»Mon opinion que vous avez pu déjà pressentir par ma dépêche d'hier, monsieur le comte, s'accorde, je l'avoue, avec celle de lord Grey et de lord Palmerston, et si je regrette avec vous qu'on n'ait pas imposé quelques conditions plus positives à l'infant don Carlos, je n'en reste pas moins persuadé qu'aujourd'hui on ne peut plus traiter avec ce prince que de gré à gré.»
M. DE RAYNEVAL AU PRINCE DE TALLEYRAND.
«Madrid, le 14 juin 1834.
»Prince,
»La régente a voulu vous marquer sa reconnaissance du traité du 22 avril. M. de Florida-Blanca est chargé de vous remettre en son nom les insignes de l'ordre de Charles III. Je me trouve très honoré d'être par là votre confrère en chevalerie; mais comme il ne faut ôter à personne ce qui lui appartient, je dois déclarer que je ne suis pour rien dans cette royale résolution. L'honneur en revient tout entier à M. Martinez de la Rosa, si ce n'est à Sa Majesté elle-même.
»Ce ministre reçoit en même temps la même décoration.
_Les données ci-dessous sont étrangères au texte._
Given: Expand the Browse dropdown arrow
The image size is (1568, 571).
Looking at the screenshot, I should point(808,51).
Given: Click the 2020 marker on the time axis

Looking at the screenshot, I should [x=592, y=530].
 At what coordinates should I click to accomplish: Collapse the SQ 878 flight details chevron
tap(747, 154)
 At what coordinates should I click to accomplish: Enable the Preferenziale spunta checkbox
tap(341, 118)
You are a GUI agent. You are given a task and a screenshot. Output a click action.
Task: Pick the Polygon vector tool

»J'ai à vous remercier de l'envoi que vous m'avez fait des pièces relatives à la ratification portugaise. Y a-t-il eu là ignorance ou mauvaise foi? Heureusement on est dispensé d'agiter cette question par la promptitude du dénouement du triste drame qui se jouait en Portugal. Vous aurez vu que l'amnistie convenue à Evora-Monto se rapprochait beaucoup de celle dont vous avez arrêté le projet à Londres.
»Les troupes espagnoles sont déjà rentrées en Espagne on les dirige sur la Biscaye. Il est plus à souhaiter qu'à espérer qu'à leur approche les armes tombent des mains des insurgés, comme elles sont tombées de celles des miguélistes. Si cela arrive, ce sera encore un miracle dû au traité.
»Nous avons appris aujourd'hui le succès que le ministère reformé a obtenu dans la Chambre des communes. Cela est de bon augure. Ici, comme chez nous, on ne parle que d'élections. Dieu veuille qu'elles soient bonnes dans les deux pays!
»Je crois que nous aurons très incessamment le comte Toreno[235] comme ministre des finances.»